Subject [WAME-L] Open Access development


Benefits of publishing Open Access

1. Anyone can read the article without having to pay - thus increasing access and development of knowledge (this is the main rationale)

2. There is no barrier to science, and no money-making profits from large commercial companies (but see below)

3. Anyone can re-use the published articles without having to ask permission (but see below)

Possible problems

1. Who pays? Either the author (or their grant fund) has to pay a fee, or the journal must be subsidized

2. There is money to be made from OA journals - charging authors can be a good money-earner, so commercial companies can still make money from science

3. Predation - if the authors pay then there is an incentive to provide an author-service that may not be good for science (e.g. publishing without quality control)

4. Funders are pushing for CC BY licences which allow anyone to take an article and reuse it for commercial reasons, or making a derivative work, without asking permission from the author or publisher (but they must always acknowledge the author and where it was first published). (This is normally not a problem, but some people are not happy that someone can reuse their work without permission.)

BUT: The same for OA and toll-access

Editorial systems, peer review, ethical considerations, all should be identical regardless of whether the journal is open or closed access

The moral argument for Open Access

1. If government funds have paid for the creation of knowledge, then it is wrong to keep that knowledge behind locked doors (subscription journals)

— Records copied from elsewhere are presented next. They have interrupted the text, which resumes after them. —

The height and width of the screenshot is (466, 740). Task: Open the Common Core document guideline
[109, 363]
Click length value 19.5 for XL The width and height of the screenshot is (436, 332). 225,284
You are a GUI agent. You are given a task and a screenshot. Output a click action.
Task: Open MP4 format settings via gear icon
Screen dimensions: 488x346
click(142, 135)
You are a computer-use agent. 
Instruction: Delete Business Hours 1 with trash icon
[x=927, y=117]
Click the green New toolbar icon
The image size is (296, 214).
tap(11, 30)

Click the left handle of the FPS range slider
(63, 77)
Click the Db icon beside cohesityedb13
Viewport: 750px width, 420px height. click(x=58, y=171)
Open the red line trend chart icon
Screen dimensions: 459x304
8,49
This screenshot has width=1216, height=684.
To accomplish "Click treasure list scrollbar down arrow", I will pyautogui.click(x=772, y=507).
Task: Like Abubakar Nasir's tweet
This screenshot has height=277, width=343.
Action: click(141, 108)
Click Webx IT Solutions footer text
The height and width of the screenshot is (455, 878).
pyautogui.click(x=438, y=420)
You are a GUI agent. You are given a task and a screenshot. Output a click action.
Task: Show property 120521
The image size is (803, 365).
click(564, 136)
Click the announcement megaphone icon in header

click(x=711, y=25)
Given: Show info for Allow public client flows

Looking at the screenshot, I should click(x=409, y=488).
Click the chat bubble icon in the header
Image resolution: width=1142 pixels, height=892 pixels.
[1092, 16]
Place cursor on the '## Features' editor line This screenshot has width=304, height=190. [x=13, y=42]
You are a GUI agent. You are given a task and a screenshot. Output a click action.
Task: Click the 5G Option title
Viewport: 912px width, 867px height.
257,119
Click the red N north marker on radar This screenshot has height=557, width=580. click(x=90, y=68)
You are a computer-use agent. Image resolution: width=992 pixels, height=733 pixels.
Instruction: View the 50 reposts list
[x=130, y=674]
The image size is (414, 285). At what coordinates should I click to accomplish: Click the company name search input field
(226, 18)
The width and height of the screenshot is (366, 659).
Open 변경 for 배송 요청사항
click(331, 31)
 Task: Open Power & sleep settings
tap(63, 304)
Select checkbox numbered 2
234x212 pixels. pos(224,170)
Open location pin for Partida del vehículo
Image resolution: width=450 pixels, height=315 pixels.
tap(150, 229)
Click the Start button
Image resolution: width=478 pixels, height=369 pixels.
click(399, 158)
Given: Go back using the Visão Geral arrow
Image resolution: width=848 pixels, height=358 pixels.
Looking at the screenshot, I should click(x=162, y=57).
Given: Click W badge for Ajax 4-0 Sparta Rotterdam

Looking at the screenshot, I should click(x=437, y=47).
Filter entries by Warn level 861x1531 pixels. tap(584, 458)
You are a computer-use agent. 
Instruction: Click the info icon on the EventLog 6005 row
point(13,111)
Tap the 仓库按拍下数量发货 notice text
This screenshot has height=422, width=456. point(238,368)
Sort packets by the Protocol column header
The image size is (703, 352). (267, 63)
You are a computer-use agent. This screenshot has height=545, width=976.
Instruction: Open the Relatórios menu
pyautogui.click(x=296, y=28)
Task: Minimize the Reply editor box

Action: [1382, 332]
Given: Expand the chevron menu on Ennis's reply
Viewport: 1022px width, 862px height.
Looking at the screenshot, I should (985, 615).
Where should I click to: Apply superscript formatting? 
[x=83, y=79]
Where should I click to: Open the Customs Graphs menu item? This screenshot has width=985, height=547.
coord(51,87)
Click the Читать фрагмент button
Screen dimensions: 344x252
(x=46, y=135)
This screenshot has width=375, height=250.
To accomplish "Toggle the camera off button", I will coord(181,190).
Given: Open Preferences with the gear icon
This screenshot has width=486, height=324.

Counter-arguments for each model:

1. If publishers provide a service to researchers, then somebody has to pay for this (employing staff, developing technologies, ensuring archiving, etc.)

- But why should public science be used as a commodity by commercial companies to make profits?

2. Who should pay for quality assurance, publishing and archiving of knowledge? Should it be the people that consume the information (readers) or the people who create the information (researchers/universities/funders, etc.)?

- A subscription model allows anyone to publish (e.g. from low income countries), but limits access to people from low income countries (who cannot afford subscriptions)(with the proviso that initiatives such as Research4Life try to balance this)

- An open access model means that only a person/institution who can afford to publish can do so, and this might restrict knowledge coming from low income countries.

3. A subscription model requires a high quality product to be produced so that people will buy it - but an open access model has no such restriction as money comes from elsewhere.

- A subscription model leads to a narrowing of science - only publishing "newsworthy" "high impact" articles, and excludes useful knowledge that may not be deemed sufficiently attractive (e.g. negative results) - but an OA model allows all valuable knowledge (even if it is not "high impact") to be published and therefore reduces waste in research

I could go on ....


Pippa Smart

Research Communication and Publishing Consultant

PSP Consulting, Oxford, UK

Tel: +44 1865 864255

email: pippa.smart@gmail.com

Web: www.pspconsulting.org


Editor-in-Chief of Learned Publishing (www.Learned-Publishing.org)

President: European Association of Science Editors (http://www.ease.org.uk/)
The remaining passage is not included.